→ WHAT YOU NEED TO DO
1/ From the World Hepatitis Day article below, set down the passage from "Let’s Break It Down -  One" up to and including "testing and vaccination.".
2/ List every cause of liver inflammation that the World Hepatitis Day article below gives.

*** Opening of GIVEN PASSAGE ***

This World Hepatitis Day, Let’s Break It Down

by Dr. Naveen Ganjoo

According to WHO, Viral Hepatitis Is Now as Deadly as Tuberculosis

Every 30 seconds, someone in the world dies of viral hepatitis.

The World Health Organization’s 2024 Global Hepatitis Report highlights a sobering reality: viral hepatitis causes 1.3 million deaths each year, making it the second leading infectious cause of death worldwide. Despite this alarming statistic, many people remain unaware of the risks and prevention methods. Even more alarming is this: deaths from hepatitis are increasing, not decreasing, despite it being preventable, treatable, and, in many cases, curable.

But First - What Is Hepatitis?

Hepatitis means inflammation of the liver. It can result from viruses, alcohol abuse, certain medications, autoimmune conditions, or toxic substances. But the most widespread and dangerous forms are caused by hepatitis viruses, namely A, B, C, D, and E.

How Does It Spread?

Hepatitis A & E: Through contaminated food or water.

Hepatitis B, C & D: Through blood and body fluids, via unprotected sex, unsafe injections, shared needles, or from mother to child at birth.

Among these, hepatitis B and C are the most serious, leading to chronic infections that, if untreated, can cause liver cirrhosis, liver failure, or liver cancer. What makes them particularly dangerous is their silent nature. People may carry the virus for 5, 10, even 20 years, unknowingly damaging their liver day by day.

According to WHO:

  •  Worldwide, approximately 296 million people are living with chronic hepatitis B
  •  58 million live with hepatitis
  •  India bears one of the world’s highest burdens of these infections, yet awareness, screening, and treatment rates remain extremely low.

But here's the good news! Hepatitis is both preventable and treatable. The World Health Organization has set an ambitious goal to eliminate viral hepatitis as a major public health threat by the year 2030. But this goal needs action.

That’s Why This World Hepatitis Day (July 28), WHO Urges Us to “Break It Down”

  • Break the stigma.
  • Break the silence.
  • Break the barriers to testing, treatment, and vaccination.
  • Because every barrier we break can save a life.

Let’s Break It Down -  One Step at a Time

1. Break the Silence

The problem: Most people don’t talk about hepatitis. Unlike diabetes or heart disease, hepatitis remains a silent topic even within families. Many people only discover they have it when liver damage is advanced.

How to break it: Start talking. Encourage open discussions about liver health. Ask your doctor about hepatitis testing during a routine check-up. Community leaders, schools, and media must normalize conversations around testing and vaccination.

Awareness begins with one voice. Let it be yours.

*** Close of GIVEN PASSAGE ***
*** Opening of DATA EXCERPTS ***

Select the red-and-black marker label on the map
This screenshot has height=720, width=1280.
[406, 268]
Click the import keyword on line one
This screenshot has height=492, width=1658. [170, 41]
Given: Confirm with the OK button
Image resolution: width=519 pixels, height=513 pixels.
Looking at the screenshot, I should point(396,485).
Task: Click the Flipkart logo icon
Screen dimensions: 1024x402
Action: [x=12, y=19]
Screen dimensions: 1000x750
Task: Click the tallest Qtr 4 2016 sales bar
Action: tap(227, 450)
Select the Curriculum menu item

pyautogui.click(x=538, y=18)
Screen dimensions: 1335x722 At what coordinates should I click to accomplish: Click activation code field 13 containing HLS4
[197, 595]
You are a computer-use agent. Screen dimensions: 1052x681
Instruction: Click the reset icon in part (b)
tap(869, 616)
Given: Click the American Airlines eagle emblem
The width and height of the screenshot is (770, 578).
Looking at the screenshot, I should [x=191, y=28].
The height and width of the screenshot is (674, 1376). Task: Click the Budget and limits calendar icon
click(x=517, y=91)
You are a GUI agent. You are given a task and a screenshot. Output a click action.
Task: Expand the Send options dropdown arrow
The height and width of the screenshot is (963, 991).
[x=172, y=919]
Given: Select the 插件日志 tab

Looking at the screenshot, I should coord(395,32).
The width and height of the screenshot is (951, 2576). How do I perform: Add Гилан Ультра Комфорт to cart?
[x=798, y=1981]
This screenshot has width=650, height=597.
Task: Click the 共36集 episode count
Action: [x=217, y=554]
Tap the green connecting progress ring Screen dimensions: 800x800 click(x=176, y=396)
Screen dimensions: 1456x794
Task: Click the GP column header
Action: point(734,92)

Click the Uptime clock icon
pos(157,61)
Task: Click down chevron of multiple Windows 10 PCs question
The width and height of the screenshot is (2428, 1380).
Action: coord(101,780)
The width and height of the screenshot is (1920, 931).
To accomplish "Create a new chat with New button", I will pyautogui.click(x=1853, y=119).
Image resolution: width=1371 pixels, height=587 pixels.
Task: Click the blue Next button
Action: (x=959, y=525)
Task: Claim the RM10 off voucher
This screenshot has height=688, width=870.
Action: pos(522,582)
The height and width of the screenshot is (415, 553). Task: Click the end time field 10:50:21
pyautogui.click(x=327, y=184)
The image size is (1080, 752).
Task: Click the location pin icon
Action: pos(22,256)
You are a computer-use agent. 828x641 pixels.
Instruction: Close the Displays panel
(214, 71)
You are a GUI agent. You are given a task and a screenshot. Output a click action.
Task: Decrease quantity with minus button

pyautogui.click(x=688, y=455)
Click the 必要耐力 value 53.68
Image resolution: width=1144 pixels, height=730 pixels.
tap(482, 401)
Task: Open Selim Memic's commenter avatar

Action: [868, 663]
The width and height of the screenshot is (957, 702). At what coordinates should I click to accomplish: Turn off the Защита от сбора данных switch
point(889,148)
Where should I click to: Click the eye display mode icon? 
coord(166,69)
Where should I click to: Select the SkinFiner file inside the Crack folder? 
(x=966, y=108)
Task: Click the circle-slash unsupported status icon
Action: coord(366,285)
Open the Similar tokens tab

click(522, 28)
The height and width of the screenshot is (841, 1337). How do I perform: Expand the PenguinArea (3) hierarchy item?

*** Close of DATA EXCERPTS ***

→ ANSWERS FOR EACH ITEM
1/
Let’s Break It Down -  One Step at a Time

1. Break the Silence

The problem: Most people don’t talk about hepatitis. Unlike diabetes or heart disease, hepatitis remains a silent topic even within families. Many people only discover they have it when liver damage is advanced.

How to break it: Start talking. Encourage open discussions about liver health. Ask your doctor about hepatitis testing during a routine check-up. Community leaders, schools, and media must normalize conversations around testing and vaccination.

2/
- Viruses
- Alcohol abuse
- Certain medications
- Autoimmune conditions
- Toxic substances